AUFGABE A
Schreiben Sie aus dem Text über das US-Gesundheitssystem den Abschnitt von „Ein Hauptproblem: Versicherer“ bis „kritisierte der Experte.“ wortgetreu ab.
AUFGABE B
Was müssen Versicherer laut dem Text über das US-Gesundheitssystem vor einer Behandlung meist erst tun?
AUFGABE C
Führen Sie den Text über das US-Gesundheitssystem im Anschluss an seinen letzten Satz weiter.

BEREITGESTELLTER TEXT
Ein Hauptproblem: Versicherer müssen die medizinisch angezeigten Leistungen vor der Behandlungen meist erst genehmigen. Schon vor drei Jahren beschrieb Robert H. Shmerling von der medizinischen Fakultät der Harvard Medical School das System dem Bericht nach als teuer, kompliziert, dysfunktional und kaputt. Dadurch werde massive Ungleichheit gefördert. "Das derzeitige US-Gesundheitssystem neigt auf grausame Weise dazu, eine qualitativ hochwertige Versorgung für diejenigen zu verzögern oder zu verweigern, die sie am dringendsten benötigen, sich aber die hohen Kosten nicht leisten können", kritisierte der Experte.

BEREITGESTELLTES MATERIAL

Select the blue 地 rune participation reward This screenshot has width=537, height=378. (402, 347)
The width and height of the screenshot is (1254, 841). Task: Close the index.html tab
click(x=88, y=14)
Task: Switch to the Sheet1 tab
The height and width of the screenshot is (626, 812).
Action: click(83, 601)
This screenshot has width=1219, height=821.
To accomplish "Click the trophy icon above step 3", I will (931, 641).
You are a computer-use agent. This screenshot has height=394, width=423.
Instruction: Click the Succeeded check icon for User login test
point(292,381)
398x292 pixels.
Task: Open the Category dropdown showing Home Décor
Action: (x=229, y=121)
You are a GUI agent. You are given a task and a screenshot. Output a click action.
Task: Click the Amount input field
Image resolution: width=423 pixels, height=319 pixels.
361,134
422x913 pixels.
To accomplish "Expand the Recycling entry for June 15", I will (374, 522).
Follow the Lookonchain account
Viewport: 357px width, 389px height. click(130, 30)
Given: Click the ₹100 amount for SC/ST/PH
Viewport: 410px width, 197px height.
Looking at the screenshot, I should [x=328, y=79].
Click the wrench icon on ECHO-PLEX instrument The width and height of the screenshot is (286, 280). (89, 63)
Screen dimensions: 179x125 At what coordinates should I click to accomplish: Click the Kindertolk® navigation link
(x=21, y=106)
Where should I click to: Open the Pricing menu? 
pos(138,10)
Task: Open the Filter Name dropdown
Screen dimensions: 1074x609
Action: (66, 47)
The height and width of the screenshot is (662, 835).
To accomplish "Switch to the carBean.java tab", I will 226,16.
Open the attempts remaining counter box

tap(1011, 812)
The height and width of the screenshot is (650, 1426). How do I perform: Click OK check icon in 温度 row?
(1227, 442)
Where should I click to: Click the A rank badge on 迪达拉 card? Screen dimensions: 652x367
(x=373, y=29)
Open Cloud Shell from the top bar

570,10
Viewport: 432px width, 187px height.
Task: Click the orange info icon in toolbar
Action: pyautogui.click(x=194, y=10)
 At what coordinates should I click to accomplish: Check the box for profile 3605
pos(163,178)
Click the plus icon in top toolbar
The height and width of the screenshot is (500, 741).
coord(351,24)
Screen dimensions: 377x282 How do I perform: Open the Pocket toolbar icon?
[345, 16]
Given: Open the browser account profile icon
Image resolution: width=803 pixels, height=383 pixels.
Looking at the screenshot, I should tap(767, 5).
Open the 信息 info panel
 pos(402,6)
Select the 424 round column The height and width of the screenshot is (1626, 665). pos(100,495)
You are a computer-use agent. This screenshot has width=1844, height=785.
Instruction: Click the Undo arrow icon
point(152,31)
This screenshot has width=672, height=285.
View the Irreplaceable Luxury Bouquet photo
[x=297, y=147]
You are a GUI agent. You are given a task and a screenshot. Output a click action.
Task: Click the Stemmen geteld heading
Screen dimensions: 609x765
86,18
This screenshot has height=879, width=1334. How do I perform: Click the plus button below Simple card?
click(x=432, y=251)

ANTWORT A
Ein Hauptproblem: Versicherer müssen die medizinisch angezeigten Leistungen vor der Behandlungen meist erst genehmigen. Schon vor drei Jahren beschrieb Robert H. Shmerling von der medizinischen Fakultät der Harvard Medical School das System dem Bericht nach als teuer, kompliziert, dysfunktional und kaputt. Dadurch werde massive Ungleichheit gefördert. "Das derzeitige US-Gesundheitssystem neigt auf grausame Weise dazu, eine qualitativ hochwertige Versorgung für diejenigen zu verzögern oder zu verweigern, die sie am dringendsten benötigen, sich aber die hohen Kosten nicht leisten können", kritisierte der Experte.

ANTWORT B
Sie müssen die medizinisch angezeigten Leistungen erst genehmigen.

ANTWORT C
Um ihre Kosten niedrig zu halten, könnten Krankenversicherer von Behandlungen abraten, so Shmerling weiter. Von Problemen, Leistungen genehmigt zu bekommen, berichteten laut einer Umfrage der unabhängigen Kaiser Familiy Foundation 60 Prozent aller befragten US-Amerikaner:innen. Werde eine Behandlung ablehnt, blieben den Menschen nur drei Möglichkeiten, zitiert "zdfheute" den US-Journalisten Nicholas Florko: Entweder vor Gericht die Entscheidung anzufechten oder selbst zu bezahlen. Letzteres bedeute aber häufig, Schulden aufnehmen zu müssen. Und dies lasse so viele Bürger:innen machtlos zurück.

Menschen bekommen nicht die nötige Versorgung

Der erschossene Brian Thompson war Chef von UnitedHealthcare. Der Konzern ist einer der größten Krankenversicherer in den USA. Er hat dem Bericht zufolge 440.000 Mitarbeitende, die einen Jahresumsatz von umgerechnet rund 353 Milliarden Euro einfahren. Laut US-Medien soll das Unternehmen zum Teil aggressive Taktiken anwenden, um die Ansprüche von Versicherten abzuschmettern.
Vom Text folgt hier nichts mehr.